Assim, num piscar de olhos, o caso mais importante da delegacia, da promotoria, da vara e da cidade são deixados de lado para se atender aquelas outras milhares de demandas que, se não são menos importantes, ao menos não deveriam ser prioritárias. Enquanto isso, do outro lado, os investigados daquele caso cabeludo já contam com um batalhão de advogados e técnicos formados nas mais diversas especialidades, pagos a preço de ouro para garantir que nada lhes tire o sono.
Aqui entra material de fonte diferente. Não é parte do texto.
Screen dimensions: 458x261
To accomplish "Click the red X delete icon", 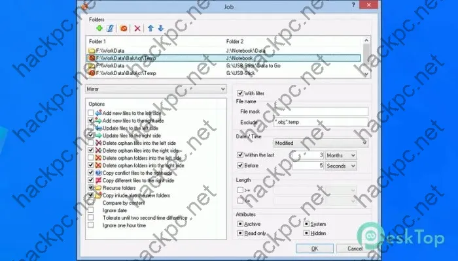I will coord(137,29).
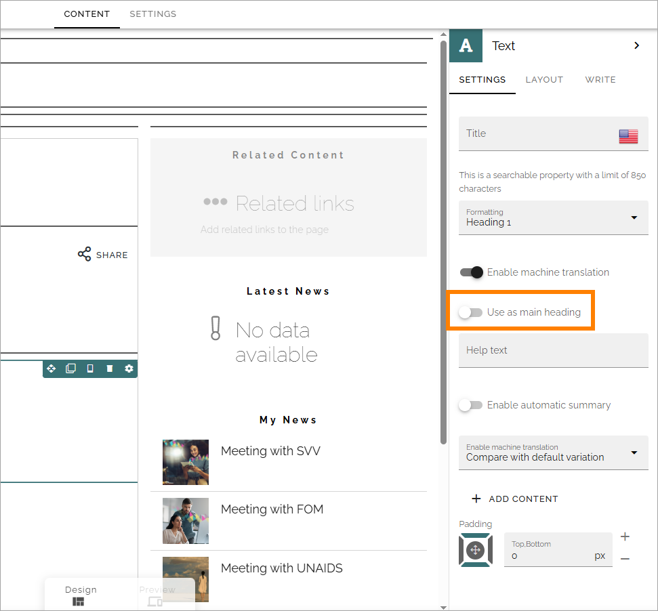Expand the Text panel chevron arrow

point(636,45)
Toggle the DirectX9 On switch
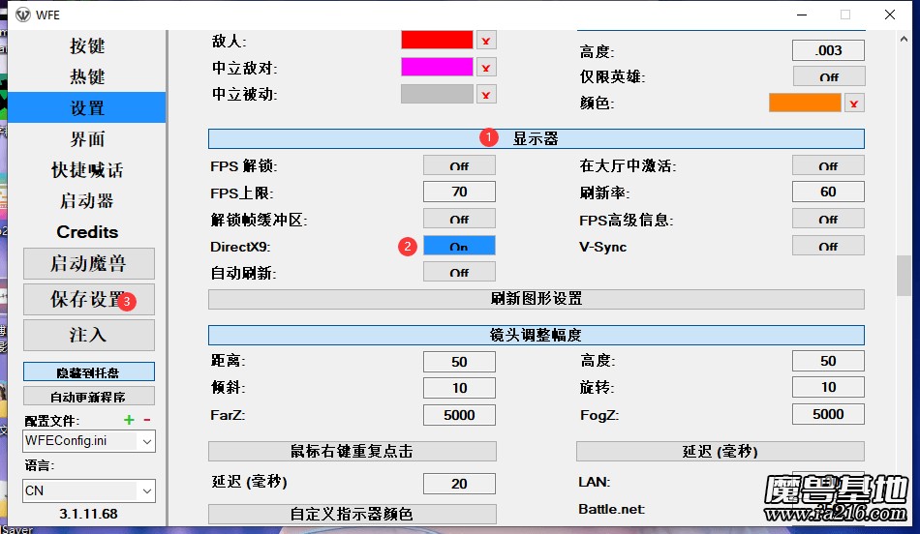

Como se vê, não é que o delegado, o promotor ou o juiz sejam preguiçosos ou incompetentes. A disputa é mesmo francamente desleal. Parece óbvio que o delegado, o promotor e o juiz de casos como o de Brumadinho não podem enfrentar sozinhos essas disputas e muito menos enfrentá-las concomitantemente com as suas atribuições ordinárias. É preciso ter presente que casos dessa dimensão e complexidade exigem a formação de um time de investigadores, promotores e juízes especializados na área da investigação, cercados de técnicos e assessores e todos exclusivamente dedicados ao caso. E mais: essa equipe deve ser cobrada pelos resultados efetivos das suas ações, por exemplo, o número de pessoas processadas, condenadas, presas e indenizadas, e não por estatísticas frias que mascaram uma ação pueril e servem só para inglês ver, como é a praxe.
Uma das razões para a operação Lava-Jato ter resultados tão profícuos foi justamente reunir agentes públicos em uma força-tarefa focada nessa única investigação. A contribuição que os responsáveis pela Lava-Jato deram ao país, não só mantendo corruptos poderosos presos, mas recuperando milhões de reais roubados da Petrobrás, seria suficiente para custear os seus salários e as suas aposentadorias até o final das suas vidas. É esse modelo que precisa ser multiplicado em todo o país. Se, no caso de Mariana, uma força-tarefa tivesse levado a cabo as investigações, é possível que muitos servidores públicos e diretores da Vale estivessem presos hoje e, quem sabe, o desastre criminoso de Brumadinho teria sido evitado, poupando-se não apenas milhões de reais em prejuízos materiais, mas principalmente salvando-se centenas de vidas que foram soterradas pela lama, tudo porque o delegado, o promotor e o juiz estavam ocupados com a investigação do sujeito que furtou a galinha do vizinho. Por mais que esses valorosos e bem intencionados agentes públicos se esforcem, nunca vão conseguir fazer um churrasco misturando farinha, sal e água. Se os ingredientes do sistema não mudarem, as instituições vão continuar servindo pizza para a sociedade.

Um comentário:

  1. Claro quando o Chef esta mais preocupado com o raminho para enfeitar o prato da comida dá nisso...
    Mas vai a pergunta? quantas liminares tem nessa bronca toda? e quem dá liminares?